Reproduce the rows that begin at the line containing "This screenshot has width=670, height=283." and continue through the end of the stored records, substituting "position" for "location" and leaving everything else unchanged. Omit the pictures from your answer.

BEGIN SUPPLIED DATA

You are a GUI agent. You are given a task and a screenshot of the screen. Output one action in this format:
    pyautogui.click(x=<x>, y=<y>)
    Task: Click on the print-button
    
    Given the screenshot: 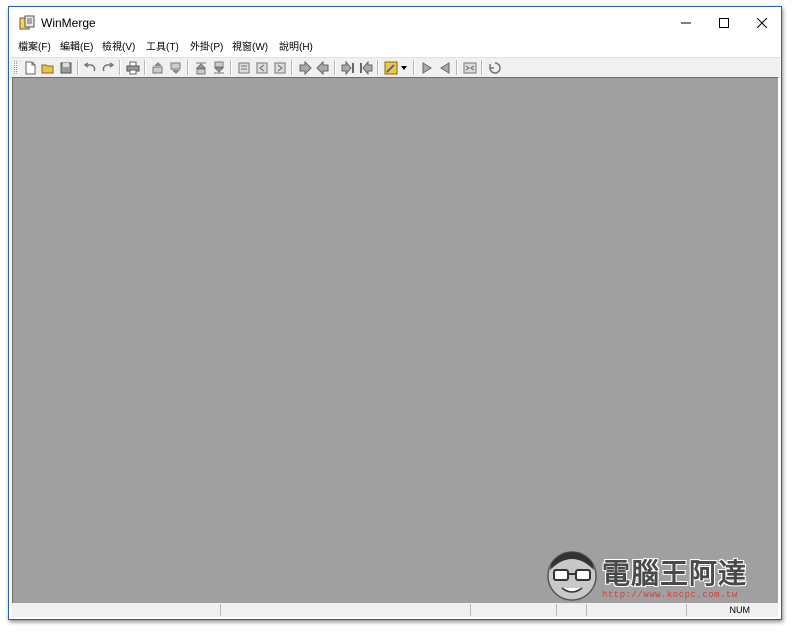 What is the action you would take?
    pyautogui.click(x=133, y=68)
    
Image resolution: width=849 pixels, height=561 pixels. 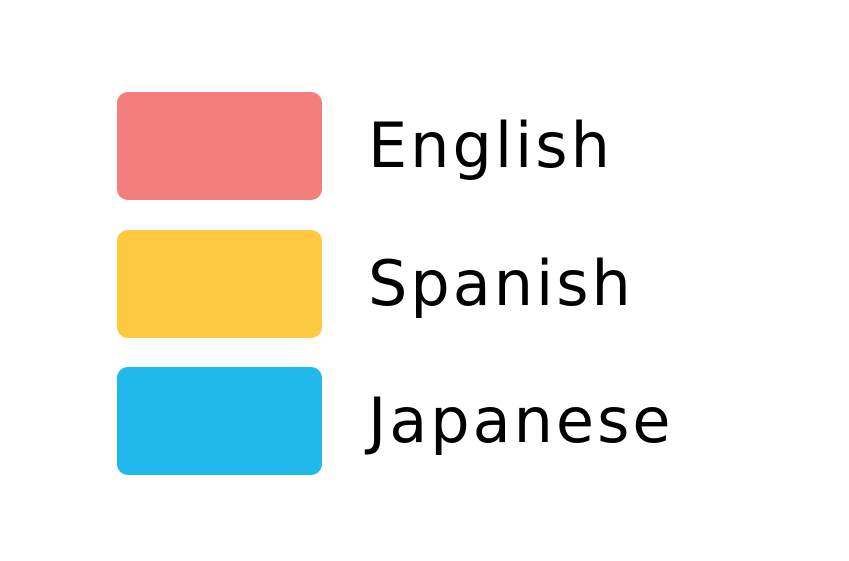 I want to click on legend-label-english: English, so click(x=490, y=146).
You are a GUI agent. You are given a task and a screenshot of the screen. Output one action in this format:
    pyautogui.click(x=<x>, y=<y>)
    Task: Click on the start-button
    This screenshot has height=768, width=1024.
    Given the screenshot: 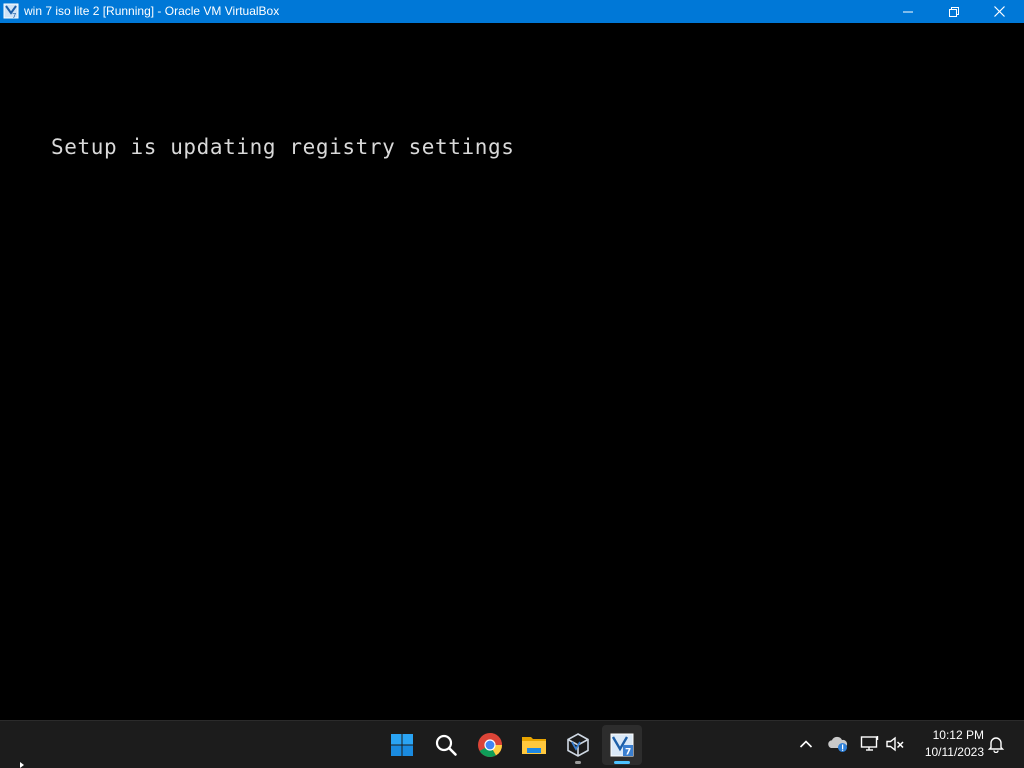 What is the action you would take?
    pyautogui.click(x=402, y=745)
    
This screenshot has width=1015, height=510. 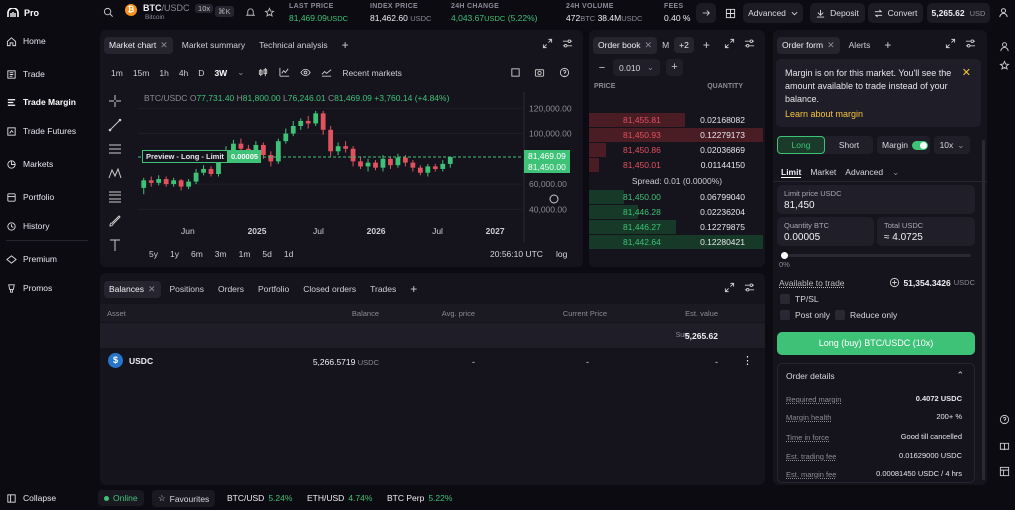 What do you see at coordinates (117, 130) in the screenshot?
I see `trendline-icon` at bounding box center [117, 130].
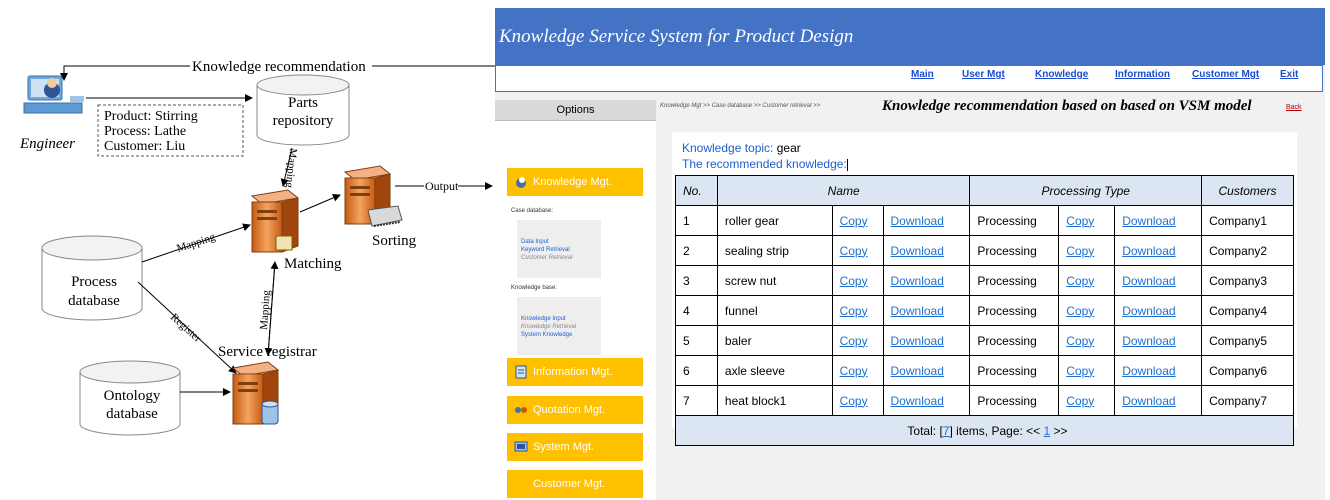 This screenshot has height=500, width=1330. Describe the element at coordinates (575, 410) in the screenshot. I see `quotation-mgt-button: Quotation Mgt.` at that location.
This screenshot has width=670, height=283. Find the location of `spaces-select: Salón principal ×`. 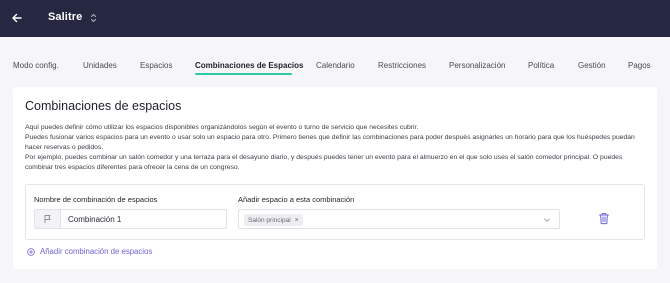

spaces-select: Salón principal × is located at coordinates (399, 219).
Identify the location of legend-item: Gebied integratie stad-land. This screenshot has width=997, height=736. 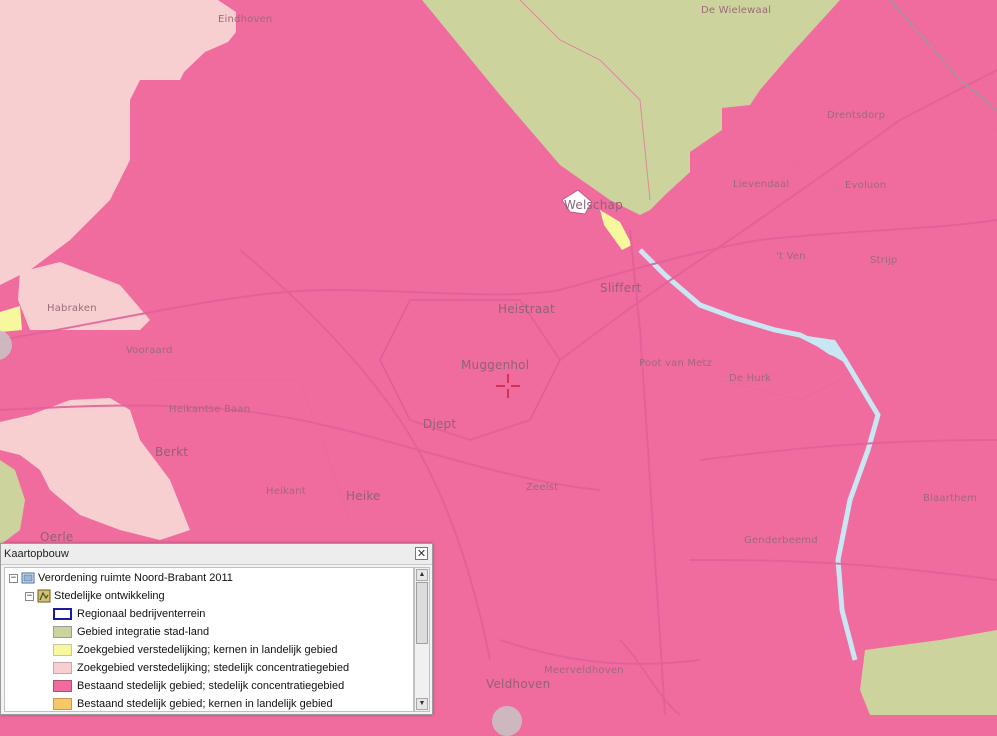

END SUPPLIED DATA

* [SOLVED EXERCISE]:
This screenshot has width=670, height=283. Find the position of `spaces-select: Salón principal ×`. 

spaces-select: Salón principal × is located at coordinates (399, 219).
Identify the position of legend-item: Gebied integratie stad-land. This screenshot has width=997, height=736. 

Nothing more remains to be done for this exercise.